Japanese officials told AFP that Kamronwit said "the gun was his own and was a gift from a friend, and that he had forgotten he had put it inside the suitcase." It is unclear whether he said he recieved the alleged gift in Japan or Thailand.

A spokesperson for the Thai police force, Pol.Lt.Gen. Prawuth Thawornsiri, told reporters that Japanese public prosecutors have not yet formally brought charges against Kamronwit.

"They still need time to deliberate on the case files," Pol.Lt.Gen. Prawuth said, adding that under Japanese laws suspects can be detained for up to 20 days while prosecutors deliberate on their case. 
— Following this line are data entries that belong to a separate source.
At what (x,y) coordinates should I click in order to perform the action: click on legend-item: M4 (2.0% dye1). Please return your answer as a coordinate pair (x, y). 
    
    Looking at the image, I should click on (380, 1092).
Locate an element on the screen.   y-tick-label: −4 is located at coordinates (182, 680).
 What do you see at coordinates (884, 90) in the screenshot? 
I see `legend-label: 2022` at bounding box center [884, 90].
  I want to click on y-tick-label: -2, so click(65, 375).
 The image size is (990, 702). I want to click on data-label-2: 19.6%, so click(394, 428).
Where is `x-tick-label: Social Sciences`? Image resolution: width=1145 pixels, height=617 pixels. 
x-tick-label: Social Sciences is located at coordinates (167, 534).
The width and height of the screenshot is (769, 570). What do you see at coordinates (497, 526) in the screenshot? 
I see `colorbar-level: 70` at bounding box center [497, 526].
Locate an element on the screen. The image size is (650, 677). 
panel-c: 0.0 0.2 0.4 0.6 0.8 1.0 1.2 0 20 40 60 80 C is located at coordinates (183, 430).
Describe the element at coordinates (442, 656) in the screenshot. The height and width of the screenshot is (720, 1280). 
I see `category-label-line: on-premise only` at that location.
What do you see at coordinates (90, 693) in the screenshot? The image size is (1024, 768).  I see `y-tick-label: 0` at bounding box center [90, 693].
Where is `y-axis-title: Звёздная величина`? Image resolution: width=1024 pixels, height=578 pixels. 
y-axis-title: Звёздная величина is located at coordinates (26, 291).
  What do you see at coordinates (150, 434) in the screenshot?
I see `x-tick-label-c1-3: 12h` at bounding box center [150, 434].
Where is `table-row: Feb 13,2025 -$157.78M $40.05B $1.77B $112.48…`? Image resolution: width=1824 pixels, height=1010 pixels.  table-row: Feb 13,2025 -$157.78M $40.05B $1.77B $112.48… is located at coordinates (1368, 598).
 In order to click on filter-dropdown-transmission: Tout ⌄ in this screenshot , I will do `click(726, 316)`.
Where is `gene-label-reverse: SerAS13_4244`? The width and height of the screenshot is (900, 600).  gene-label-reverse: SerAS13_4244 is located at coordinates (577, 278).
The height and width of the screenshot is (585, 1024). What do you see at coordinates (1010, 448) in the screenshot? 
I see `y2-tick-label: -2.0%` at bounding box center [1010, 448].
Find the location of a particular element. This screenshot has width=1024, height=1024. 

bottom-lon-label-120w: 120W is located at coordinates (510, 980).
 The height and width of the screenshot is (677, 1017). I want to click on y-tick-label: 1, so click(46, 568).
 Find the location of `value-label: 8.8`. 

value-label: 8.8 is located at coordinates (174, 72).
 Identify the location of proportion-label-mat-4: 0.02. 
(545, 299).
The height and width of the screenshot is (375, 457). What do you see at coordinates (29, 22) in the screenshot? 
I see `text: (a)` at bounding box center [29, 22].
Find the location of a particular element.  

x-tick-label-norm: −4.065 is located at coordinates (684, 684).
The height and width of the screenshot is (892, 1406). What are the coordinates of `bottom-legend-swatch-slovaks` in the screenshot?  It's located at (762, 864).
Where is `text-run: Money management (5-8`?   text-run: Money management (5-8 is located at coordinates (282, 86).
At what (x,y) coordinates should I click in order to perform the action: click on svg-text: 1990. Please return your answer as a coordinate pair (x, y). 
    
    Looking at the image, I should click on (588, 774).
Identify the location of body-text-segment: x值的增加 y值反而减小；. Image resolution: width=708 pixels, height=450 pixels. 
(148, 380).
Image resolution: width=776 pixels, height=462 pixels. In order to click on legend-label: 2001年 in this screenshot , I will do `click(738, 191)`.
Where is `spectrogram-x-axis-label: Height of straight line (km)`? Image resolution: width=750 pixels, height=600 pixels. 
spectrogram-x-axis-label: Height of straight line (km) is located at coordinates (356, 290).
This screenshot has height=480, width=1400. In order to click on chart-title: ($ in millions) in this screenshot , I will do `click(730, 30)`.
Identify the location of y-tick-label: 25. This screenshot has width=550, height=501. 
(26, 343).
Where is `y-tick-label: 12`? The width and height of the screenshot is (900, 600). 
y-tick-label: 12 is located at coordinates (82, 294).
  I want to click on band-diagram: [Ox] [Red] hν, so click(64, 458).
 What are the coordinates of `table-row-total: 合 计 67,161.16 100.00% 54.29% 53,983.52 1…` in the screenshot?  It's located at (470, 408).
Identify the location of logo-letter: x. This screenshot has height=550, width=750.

Thailand’s Minister of Tranport, Air Chief Marshal Prajin Janthong, said authorities will still investigate whether Suvarnabhumi airport's equipment failed to spot the firearm, and whether staff employed sufficient caution when they searched Kamronwit's belongings. 

Kamronwit is considered a close ally to former Prime Minister Thaksin Shinawatra, who was deposed in a military coup in 2006 but still retains considerable influence over a powerful political dynasty in Thailand. Kamronwit retired from the Royal Thai Police in October 2014, five months after the military staged a coup d'etat against a government led by Thaksin’s sister.